The family hopes the scholarship increases human understanding of the natural world, enables students to continue their studies and further their careers, and contributes to the restoration of the health of freshwater ecosystems and to the enjoyment and recreational opportunities that rivers offer us all.
“Donald has left a valuable legacy in the success of the students he taught, in the research he did, in his work for Fish and Game, and in the protection of our rivers. Now his name lives on in this scholarship,” says Mrs Scott. “Our hope is that the students who benefit from the scholarship capture something of the passion that inspired Donald in his love of rivers.”

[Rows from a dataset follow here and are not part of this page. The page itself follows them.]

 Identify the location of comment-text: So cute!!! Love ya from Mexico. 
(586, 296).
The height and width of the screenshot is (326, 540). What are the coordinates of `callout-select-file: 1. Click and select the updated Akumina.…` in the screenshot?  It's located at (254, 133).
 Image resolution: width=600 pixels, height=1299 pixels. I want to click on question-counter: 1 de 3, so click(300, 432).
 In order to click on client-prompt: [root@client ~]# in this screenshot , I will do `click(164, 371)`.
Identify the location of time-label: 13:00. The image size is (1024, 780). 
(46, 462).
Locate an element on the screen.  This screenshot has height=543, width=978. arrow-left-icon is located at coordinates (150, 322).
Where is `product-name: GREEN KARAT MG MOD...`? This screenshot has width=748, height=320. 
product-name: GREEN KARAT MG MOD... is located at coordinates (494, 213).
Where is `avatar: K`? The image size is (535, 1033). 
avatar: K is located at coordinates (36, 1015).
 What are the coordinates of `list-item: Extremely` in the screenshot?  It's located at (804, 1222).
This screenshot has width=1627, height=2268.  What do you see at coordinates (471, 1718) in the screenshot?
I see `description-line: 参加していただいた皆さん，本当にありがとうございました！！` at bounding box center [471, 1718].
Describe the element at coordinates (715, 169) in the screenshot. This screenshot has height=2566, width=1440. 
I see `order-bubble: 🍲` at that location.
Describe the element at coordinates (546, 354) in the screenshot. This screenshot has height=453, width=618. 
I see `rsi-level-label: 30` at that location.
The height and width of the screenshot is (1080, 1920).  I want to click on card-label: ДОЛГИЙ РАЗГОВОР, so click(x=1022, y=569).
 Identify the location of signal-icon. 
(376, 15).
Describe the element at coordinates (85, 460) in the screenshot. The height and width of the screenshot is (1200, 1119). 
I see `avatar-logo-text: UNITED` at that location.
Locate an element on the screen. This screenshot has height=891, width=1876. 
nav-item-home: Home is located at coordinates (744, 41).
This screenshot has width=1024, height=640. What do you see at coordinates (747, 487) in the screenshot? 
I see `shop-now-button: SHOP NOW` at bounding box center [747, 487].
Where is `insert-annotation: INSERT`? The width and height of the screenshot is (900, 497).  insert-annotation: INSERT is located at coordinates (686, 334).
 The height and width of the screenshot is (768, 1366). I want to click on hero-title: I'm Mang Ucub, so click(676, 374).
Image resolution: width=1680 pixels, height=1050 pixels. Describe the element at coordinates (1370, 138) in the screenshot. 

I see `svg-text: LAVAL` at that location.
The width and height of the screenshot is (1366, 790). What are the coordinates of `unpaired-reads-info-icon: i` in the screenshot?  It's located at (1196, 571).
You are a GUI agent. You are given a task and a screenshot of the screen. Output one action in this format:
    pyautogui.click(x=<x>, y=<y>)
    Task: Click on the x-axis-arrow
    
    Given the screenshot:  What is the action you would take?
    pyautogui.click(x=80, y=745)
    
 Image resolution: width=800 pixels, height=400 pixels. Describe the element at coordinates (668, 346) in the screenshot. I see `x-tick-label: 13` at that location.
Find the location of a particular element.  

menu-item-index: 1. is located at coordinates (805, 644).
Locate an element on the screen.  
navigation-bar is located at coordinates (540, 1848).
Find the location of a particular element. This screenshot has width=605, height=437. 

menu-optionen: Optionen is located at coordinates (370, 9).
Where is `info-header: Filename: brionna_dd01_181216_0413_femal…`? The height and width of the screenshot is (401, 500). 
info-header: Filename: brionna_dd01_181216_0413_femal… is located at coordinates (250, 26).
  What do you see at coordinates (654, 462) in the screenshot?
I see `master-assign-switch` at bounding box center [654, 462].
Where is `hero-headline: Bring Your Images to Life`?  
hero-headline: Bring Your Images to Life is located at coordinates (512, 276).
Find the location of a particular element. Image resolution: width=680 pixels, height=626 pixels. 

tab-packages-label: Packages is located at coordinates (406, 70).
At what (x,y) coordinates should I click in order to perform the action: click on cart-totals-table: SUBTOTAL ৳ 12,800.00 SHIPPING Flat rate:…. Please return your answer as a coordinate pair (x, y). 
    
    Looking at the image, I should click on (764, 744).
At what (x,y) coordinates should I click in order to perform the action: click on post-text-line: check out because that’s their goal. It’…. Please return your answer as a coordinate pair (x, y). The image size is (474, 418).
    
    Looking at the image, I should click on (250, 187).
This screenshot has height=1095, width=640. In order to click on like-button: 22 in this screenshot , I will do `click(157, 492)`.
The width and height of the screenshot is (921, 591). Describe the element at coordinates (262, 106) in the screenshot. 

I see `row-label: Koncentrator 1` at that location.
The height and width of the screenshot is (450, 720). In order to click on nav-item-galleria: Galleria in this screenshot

Alongside his research and teaching career, Associate Professor Scott also served as a scientific advisor and elected councillor with the Otago Fish and Game Council and was a Clutha Fisheries Trust trustee.
Chief executive of Otago Fish and Game Council, Ian Hadland, says, “if Donald were present today, he would share our collective concern about the state of freshwater fisheries and habitat in Otago.
“The real story about the plight of freshwater species, including trout, and their habitat should be told through science that is well-founded and well-funded. Donald would want us to do the science, critique other research, and get on with advocating for better protection of the freshwater and fisheries habitat for the best benefit of all species.”
Clutha Fisheries Trust trustee and former Otago Fish and Game Council chief executive Niall Watson says Donald’s commitment and enthusiasm did much to focus Fish and Game on science-based management and to strengthen links with the University.
“Donald was persuasive and patient with non-academic anglers and farmers and enjoyed interactions with them,” he says. “It is very pleasing for me to be involved in seeing this scholarship established in his name to support postgraduate students in freshwater ecology.”
Professor Gerry Closs, former Head of the Department of Zoology, says the University is extremely grateful for the establishment of the scholarship, which will also help attract future freshwater ecologists to ensure the protection and enhancement of one of Aotearoa New Zealand’s most precious resources.
“Fourth-year and master’s level students will certainly benefit from this much-needed additional support, which will make a real difference to the research impact we can expect in the future.”
The scholarship will be administered by the University of Otago Foundation Trust and awarded annually until 2035, with fundraising underway to extend it beyond this timeframe.